• **What needs to be done**: The answer must repeat every record exactly, with no pictures in it.

• **Collected data entries**:
⁂
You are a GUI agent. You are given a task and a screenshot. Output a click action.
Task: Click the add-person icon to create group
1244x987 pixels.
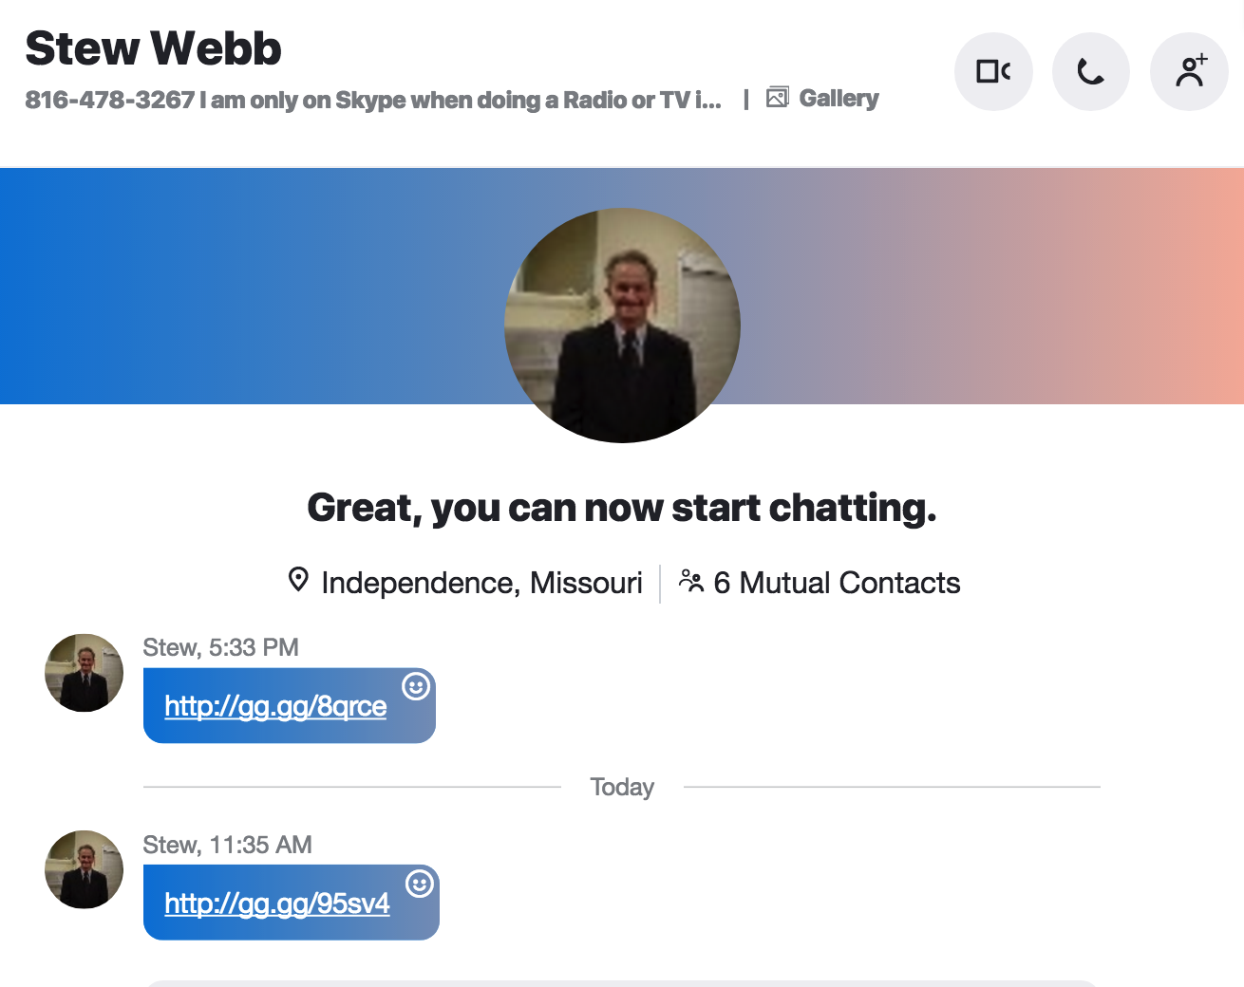click(1189, 72)
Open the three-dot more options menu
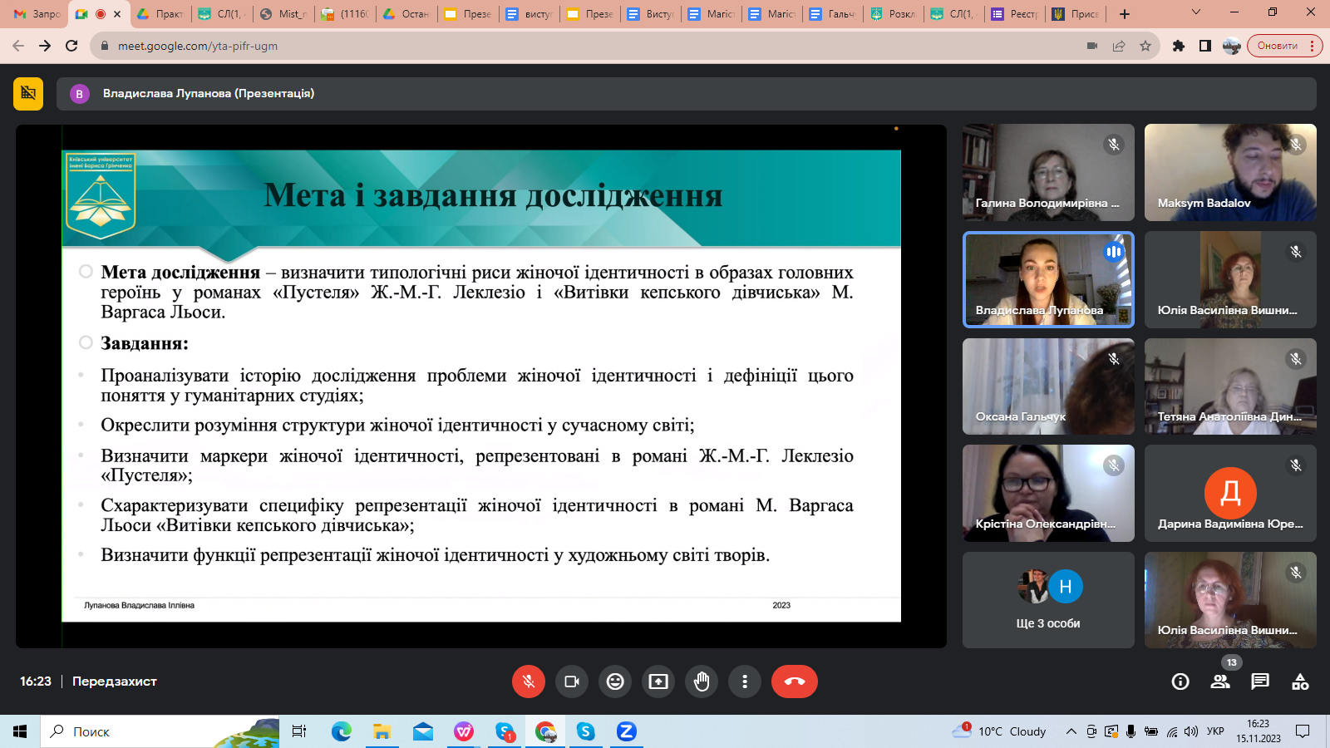This screenshot has width=1330, height=748. point(745,682)
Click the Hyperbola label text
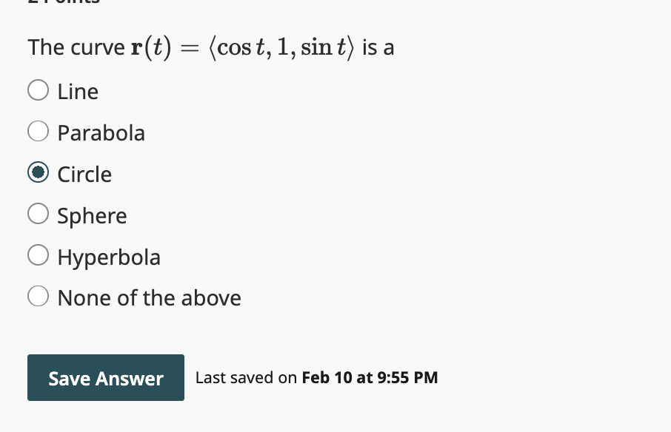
⁂
• **Solved exercise**:
You are a GUI agent. You are given a task and a screenshot. Output a click action.
Task: Click the add-person icon to create group
1244x987 pixels.
click(1189, 72)
Open the three-dot more options menu
This screenshot has width=1330, height=748. point(745,682)
Click the Hyperbola label text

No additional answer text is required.